## What you will do:
The answer must consist solely of the lines from the one containing "Task: Toggle fullscreen preview mode" through the last line of the records, set down exactly and without any pictures.
═══
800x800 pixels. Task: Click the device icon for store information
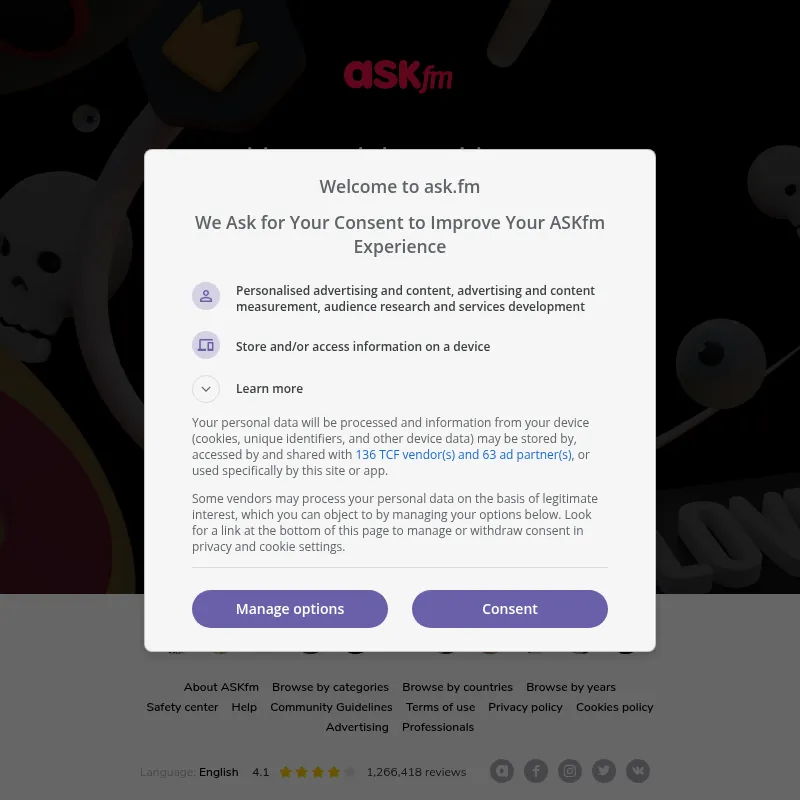[206, 346]
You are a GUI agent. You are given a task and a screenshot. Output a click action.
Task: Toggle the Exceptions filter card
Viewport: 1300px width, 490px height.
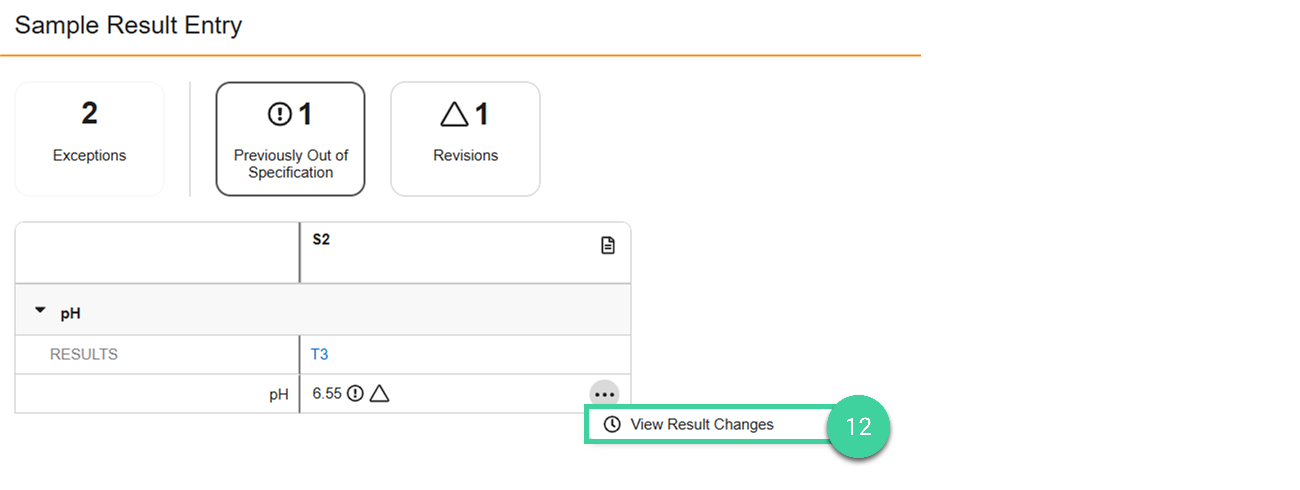[x=89, y=138]
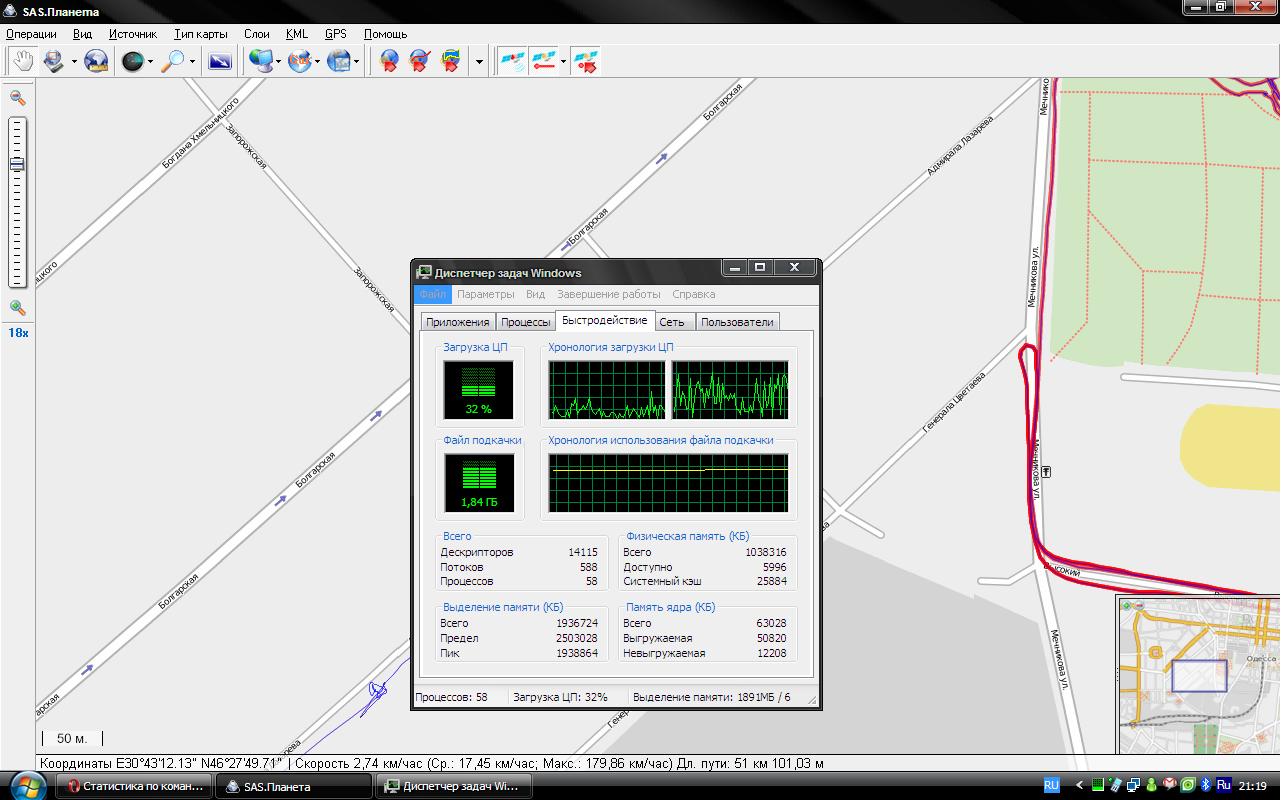Open the Источник menu
The height and width of the screenshot is (800, 1283).
point(132,34)
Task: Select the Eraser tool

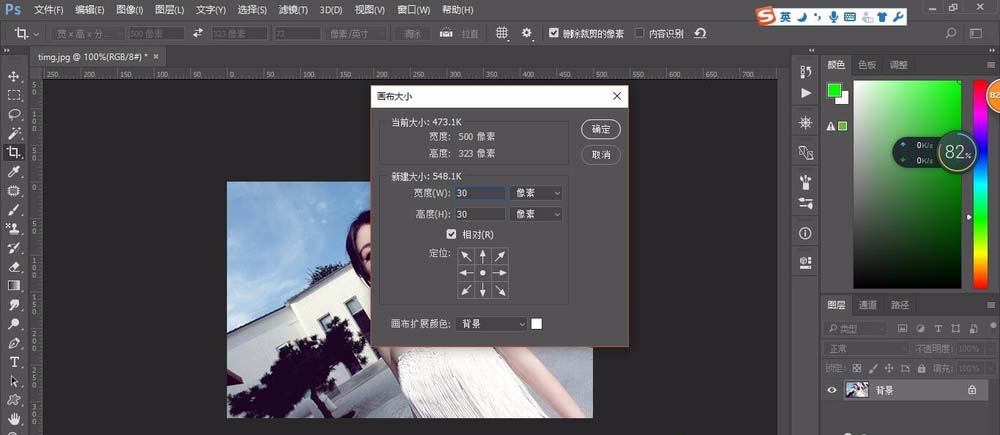Action: tap(14, 267)
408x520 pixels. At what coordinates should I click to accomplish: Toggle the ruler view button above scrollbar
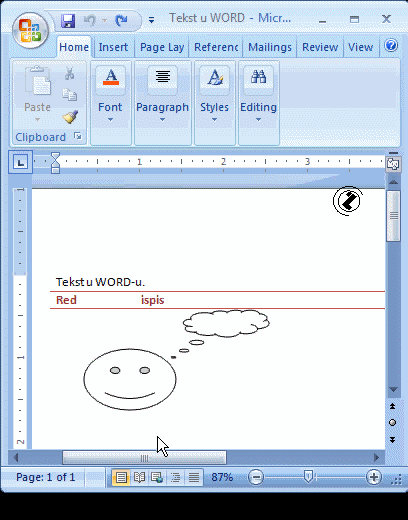pyautogui.click(x=393, y=164)
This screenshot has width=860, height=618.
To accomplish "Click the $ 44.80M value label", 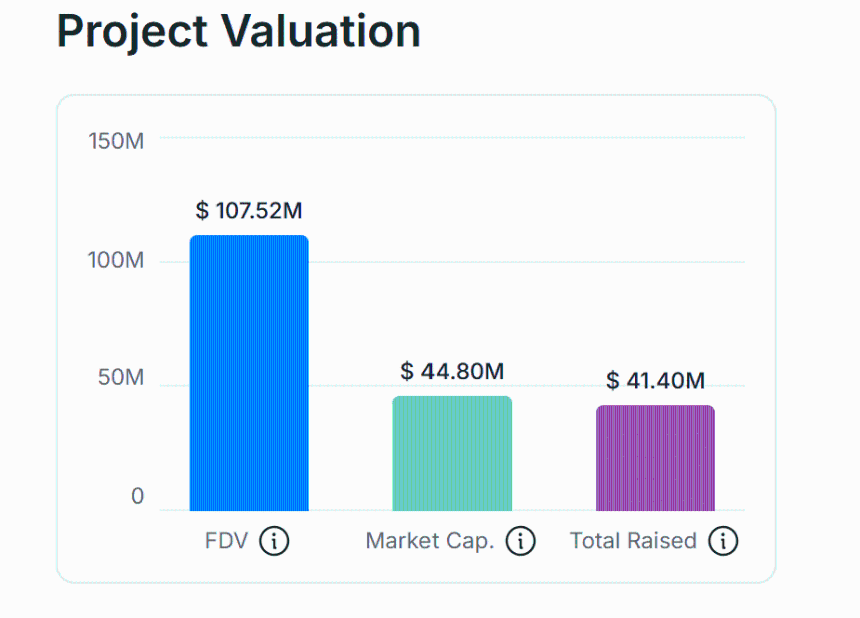I will point(452,371).
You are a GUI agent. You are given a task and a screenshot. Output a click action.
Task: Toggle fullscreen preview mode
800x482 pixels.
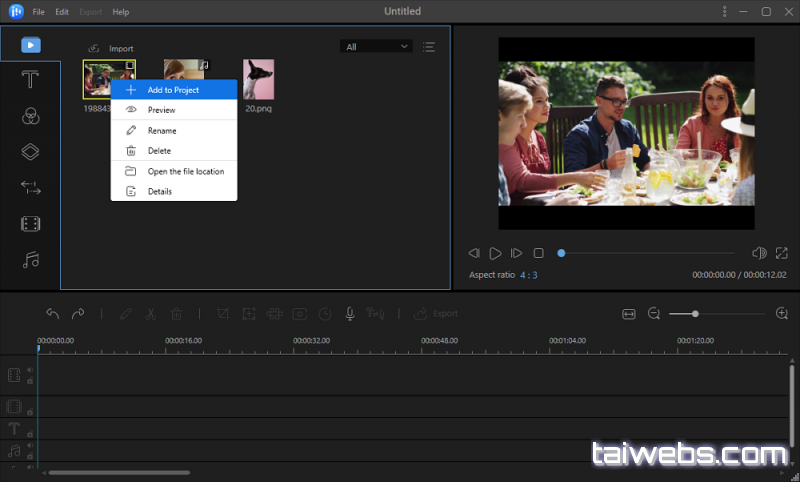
═══
## Task solution:
Task: Toggle fullscreen preview mode
800x482 pixels.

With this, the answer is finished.